The lenders cited the 180-day moratorium on legal actions extended to stressed firms under NCLT to oppose the arrest and potential sale of the ships. Banks and Varun Resources have challenged the arrest of the ships in the Bombay High Court, which is yet to decide on the issue.

“Maritime jurisdiction is very different from NCLT,” said a lawyer representing the crew and the ship manager in the case. In the admiralty court, the crew have filed a case by way of an action in rem. They have a claim against the ships they worked on, but they don’t have a claim against the person or the company. The two are entirely different, the lawyer explained.

Vessel maintenance

“Our main issue was that the crew should be paid and the vessels should be properly maintained. We have got those orders from the court.

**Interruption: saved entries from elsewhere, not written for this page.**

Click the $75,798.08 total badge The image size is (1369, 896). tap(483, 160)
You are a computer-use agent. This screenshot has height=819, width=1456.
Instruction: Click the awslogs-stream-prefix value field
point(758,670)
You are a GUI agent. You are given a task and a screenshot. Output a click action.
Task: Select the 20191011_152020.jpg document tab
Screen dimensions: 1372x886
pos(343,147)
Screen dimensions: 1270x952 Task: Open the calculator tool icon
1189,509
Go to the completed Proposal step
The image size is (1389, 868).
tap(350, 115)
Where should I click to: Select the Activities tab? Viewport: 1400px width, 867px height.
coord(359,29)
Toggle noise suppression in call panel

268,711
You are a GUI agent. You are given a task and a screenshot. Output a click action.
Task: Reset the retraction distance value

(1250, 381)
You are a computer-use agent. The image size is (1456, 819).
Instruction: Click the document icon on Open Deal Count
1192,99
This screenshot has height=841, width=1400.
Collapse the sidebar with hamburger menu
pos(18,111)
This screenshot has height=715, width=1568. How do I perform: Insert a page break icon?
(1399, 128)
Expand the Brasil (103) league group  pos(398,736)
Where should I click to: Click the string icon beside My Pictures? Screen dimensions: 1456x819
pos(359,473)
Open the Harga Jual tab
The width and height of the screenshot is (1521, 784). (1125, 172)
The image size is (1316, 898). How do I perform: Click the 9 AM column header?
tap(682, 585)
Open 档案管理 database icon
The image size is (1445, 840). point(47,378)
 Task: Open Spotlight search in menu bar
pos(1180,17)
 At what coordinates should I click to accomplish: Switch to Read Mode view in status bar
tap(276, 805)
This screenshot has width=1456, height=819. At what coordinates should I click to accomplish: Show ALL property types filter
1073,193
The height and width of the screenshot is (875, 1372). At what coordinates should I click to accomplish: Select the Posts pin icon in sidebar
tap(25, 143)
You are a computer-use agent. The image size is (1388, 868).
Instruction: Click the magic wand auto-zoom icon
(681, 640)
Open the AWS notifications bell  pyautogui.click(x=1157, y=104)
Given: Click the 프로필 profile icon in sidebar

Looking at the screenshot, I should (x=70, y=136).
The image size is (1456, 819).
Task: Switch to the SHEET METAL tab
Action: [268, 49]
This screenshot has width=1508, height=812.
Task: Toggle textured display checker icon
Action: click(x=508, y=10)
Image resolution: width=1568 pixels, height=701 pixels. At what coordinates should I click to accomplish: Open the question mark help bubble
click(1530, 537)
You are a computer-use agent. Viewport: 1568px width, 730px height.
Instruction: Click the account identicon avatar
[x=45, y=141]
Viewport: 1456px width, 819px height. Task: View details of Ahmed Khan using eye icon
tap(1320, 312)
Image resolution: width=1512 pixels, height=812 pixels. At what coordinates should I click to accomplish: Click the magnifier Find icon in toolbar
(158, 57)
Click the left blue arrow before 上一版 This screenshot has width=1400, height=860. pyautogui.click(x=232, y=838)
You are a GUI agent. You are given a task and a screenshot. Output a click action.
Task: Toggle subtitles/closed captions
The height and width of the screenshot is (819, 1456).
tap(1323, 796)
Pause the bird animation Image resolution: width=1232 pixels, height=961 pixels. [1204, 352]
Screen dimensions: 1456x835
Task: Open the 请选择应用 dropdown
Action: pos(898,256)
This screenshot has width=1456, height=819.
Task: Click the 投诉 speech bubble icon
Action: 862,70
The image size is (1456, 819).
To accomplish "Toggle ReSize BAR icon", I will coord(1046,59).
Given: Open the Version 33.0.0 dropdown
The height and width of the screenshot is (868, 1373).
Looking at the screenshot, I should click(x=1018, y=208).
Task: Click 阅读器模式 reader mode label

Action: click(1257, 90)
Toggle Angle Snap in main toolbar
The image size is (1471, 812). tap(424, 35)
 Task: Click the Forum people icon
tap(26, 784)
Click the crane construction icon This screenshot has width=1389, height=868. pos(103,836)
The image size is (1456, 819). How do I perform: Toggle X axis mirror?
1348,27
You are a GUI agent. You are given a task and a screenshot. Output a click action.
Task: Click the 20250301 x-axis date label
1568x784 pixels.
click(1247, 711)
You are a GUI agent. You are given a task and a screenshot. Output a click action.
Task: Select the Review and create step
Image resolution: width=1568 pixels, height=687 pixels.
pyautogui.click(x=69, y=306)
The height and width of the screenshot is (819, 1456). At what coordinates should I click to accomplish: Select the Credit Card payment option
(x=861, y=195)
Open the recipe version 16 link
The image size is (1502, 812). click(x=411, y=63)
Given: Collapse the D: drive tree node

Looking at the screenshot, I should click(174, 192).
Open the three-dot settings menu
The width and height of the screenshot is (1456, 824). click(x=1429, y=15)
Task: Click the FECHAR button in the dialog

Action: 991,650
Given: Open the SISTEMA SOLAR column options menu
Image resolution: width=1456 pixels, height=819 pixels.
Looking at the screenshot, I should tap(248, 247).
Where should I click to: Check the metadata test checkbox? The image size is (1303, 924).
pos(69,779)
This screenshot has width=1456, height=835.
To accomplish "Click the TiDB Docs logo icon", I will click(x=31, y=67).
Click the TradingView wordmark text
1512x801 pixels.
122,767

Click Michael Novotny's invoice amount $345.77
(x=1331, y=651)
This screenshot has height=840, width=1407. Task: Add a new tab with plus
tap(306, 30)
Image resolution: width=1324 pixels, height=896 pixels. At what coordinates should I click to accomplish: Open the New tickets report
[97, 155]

They will get paid first whether Varun is liquidated under NCLT or the ships are sold under admiralty law,” the lawyer said.

Besides, the ship manager’s contract was not with Varun Resources, which is under NCLT. It is with Varun Global Ltd, which oversees the technical supervision and commercial management of the company’s ships.

Not Varun employees: CMD

’Yudhishthir Khatau, CMD of Varun Resources, told BusinessLine that “the crew were not an employee of Varun Resources at all”. “The crew are employees of Fleet Ship Management. It is their primary responsibility to look after the crew. Of course, Fleet Ship Management has a recovery from Varun for which it has arrested the vessels. Our contract with Fleet Ship Management does not say that the crew will be paid subject to Varun paying,” he said.

Fleet Ship Management said that it has paid wages to the crew till October, at the request of DG Shipping, even after terminating the contract with Varun Global on August 30.

“Khatau wants everybody else to pay for running his ships — he has got vendors not paid, crew not paid and ship manager not paid. We keep on pouring money to run his ships. That’s why we want the ships to be sold and the proceeds to be used to recover our dues,” an executive with Fleet Ship Management said.